__YOUR OBJECTIVE__. Your copy should hold every record exactly and no images.

#####

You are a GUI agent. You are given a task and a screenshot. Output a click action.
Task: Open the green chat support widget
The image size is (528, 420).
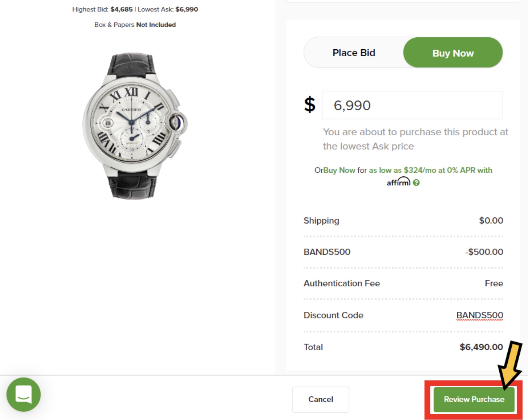point(23,394)
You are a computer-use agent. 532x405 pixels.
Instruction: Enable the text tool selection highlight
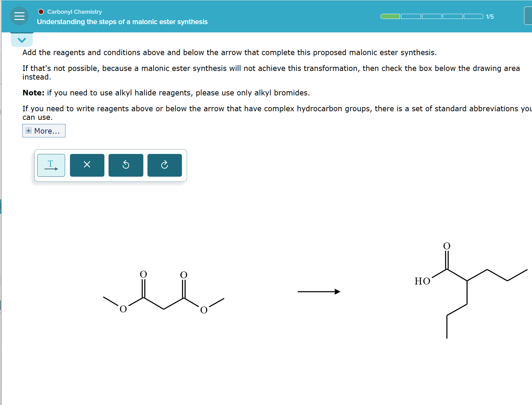tap(51, 165)
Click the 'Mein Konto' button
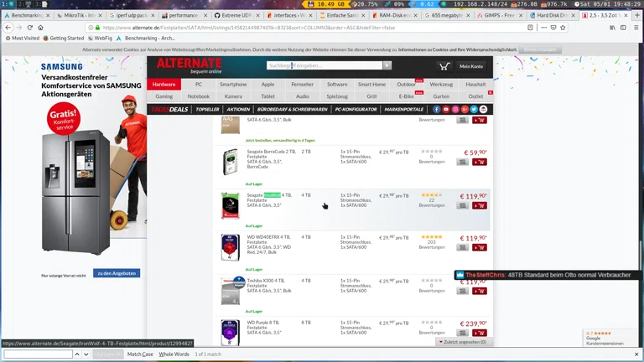The image size is (644, 362). click(x=470, y=66)
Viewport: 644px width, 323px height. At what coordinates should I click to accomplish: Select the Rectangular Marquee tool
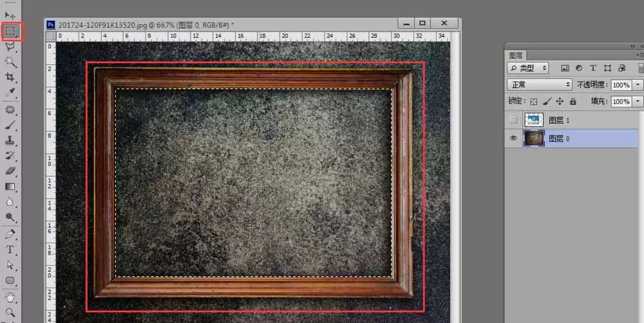click(x=11, y=31)
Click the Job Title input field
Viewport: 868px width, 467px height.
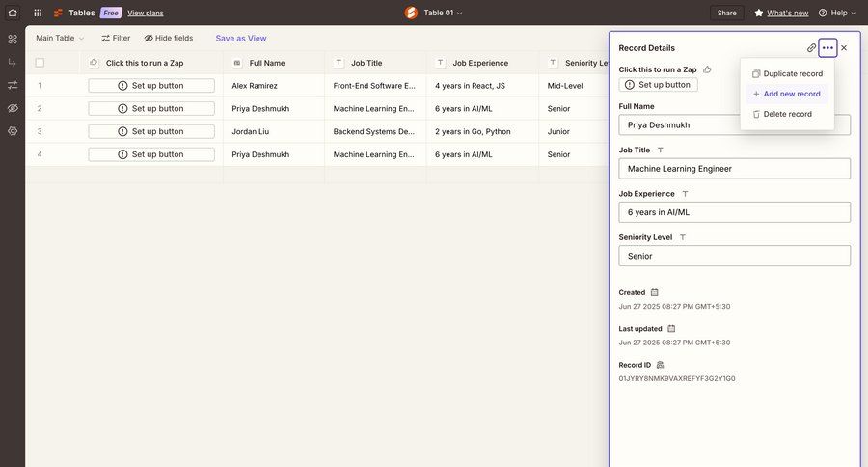point(734,169)
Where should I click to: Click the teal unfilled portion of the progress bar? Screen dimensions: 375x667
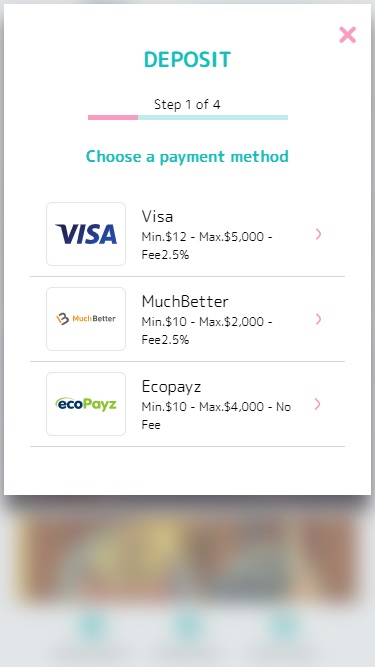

#####

__EXERCISE RESULT__.
You are a GUI agent. You are given a task and a screenshot. Output a click action.
Task: Open the green chat support widget
The image size is (528, 420).
point(23,394)
You are a computer-use agent. 532x405 pixels.
Instruction: Enable the text tool selection highlight
tap(51, 165)
Click the 'Mein Konto' button
The image size is (644, 362). click(x=470, y=66)
Viewport: 644px width, 323px height. At what coordinates should I click to accomplish: Select the Rectangular Marquee tool
click(x=11, y=31)
Click the Job Title input field
Viewport: 868px width, 467px height.
point(734,169)
Where should I click to: Click the teal unfilled portion of the progress bar? Screen dimensions: 375x667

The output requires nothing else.